**Exercise goal:**
Which lines run from the line with "Starting Gate Marketing (1548, 957)" through the line with "[Search] (281, 97)" in the entries below? Print them exactly, both ends included, and nothing more.

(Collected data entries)
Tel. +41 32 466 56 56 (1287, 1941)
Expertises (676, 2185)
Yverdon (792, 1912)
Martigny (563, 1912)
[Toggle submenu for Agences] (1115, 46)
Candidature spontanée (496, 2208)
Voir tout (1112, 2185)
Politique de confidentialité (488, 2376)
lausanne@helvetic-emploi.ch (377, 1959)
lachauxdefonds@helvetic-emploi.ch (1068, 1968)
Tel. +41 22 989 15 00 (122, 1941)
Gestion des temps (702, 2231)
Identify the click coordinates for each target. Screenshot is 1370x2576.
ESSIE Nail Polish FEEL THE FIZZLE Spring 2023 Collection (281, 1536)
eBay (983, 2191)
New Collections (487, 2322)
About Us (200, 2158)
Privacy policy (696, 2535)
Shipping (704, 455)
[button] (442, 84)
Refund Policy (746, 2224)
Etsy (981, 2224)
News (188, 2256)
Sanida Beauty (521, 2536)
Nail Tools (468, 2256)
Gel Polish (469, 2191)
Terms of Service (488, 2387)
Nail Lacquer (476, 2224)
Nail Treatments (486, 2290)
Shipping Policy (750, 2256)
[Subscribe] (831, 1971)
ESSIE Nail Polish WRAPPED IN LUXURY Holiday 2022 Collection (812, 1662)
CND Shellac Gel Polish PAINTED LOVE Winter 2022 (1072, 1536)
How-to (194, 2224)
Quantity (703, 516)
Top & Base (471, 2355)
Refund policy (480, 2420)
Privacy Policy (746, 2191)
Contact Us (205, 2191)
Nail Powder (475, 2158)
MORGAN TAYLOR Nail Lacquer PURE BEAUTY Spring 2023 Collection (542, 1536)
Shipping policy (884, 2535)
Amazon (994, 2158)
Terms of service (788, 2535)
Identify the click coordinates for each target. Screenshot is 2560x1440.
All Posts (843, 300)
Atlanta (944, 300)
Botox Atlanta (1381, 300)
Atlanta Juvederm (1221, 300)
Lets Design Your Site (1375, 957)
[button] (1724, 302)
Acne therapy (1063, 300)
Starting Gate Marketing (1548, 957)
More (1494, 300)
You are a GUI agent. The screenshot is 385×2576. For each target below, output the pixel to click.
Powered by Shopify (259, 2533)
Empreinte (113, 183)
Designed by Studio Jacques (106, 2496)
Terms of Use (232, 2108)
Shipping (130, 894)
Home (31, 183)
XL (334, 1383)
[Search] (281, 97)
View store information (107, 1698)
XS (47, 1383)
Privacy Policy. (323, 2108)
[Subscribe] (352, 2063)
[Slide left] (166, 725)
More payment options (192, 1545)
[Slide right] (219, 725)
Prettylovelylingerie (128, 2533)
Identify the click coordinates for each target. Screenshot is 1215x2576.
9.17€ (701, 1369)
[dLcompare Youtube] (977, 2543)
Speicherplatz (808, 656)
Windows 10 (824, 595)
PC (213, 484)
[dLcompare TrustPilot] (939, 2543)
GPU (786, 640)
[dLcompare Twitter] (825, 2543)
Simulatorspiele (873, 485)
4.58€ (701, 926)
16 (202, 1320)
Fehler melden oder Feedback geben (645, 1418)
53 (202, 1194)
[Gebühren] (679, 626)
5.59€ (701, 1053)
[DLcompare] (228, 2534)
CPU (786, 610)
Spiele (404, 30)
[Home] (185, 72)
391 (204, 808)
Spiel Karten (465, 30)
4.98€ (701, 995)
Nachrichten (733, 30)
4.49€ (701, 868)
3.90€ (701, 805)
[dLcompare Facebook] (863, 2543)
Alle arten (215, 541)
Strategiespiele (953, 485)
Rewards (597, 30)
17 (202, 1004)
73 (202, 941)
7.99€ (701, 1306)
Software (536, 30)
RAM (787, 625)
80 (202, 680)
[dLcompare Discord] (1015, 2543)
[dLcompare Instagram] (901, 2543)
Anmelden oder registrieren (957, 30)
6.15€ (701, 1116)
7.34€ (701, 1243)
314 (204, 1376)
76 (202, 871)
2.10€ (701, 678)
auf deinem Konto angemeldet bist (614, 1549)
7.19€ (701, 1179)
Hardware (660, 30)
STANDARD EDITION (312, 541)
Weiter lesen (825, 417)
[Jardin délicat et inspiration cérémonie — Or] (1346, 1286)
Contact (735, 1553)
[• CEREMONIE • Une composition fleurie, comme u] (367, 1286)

**Solution for this exercise:**
Starting Gate Marketing (1548, 957)
More (1494, 300)
You are a GUI agent. The screenshot is 385×2576. For each target below, output the pixel to click.
Powered by Shopify (259, 2533)
Empreinte (113, 183)
Designed by Studio Jacques (106, 2496)
Terms of Use (232, 2108)
Shipping (130, 894)
Home (31, 183)
XL (334, 1383)
[Search] (281, 97)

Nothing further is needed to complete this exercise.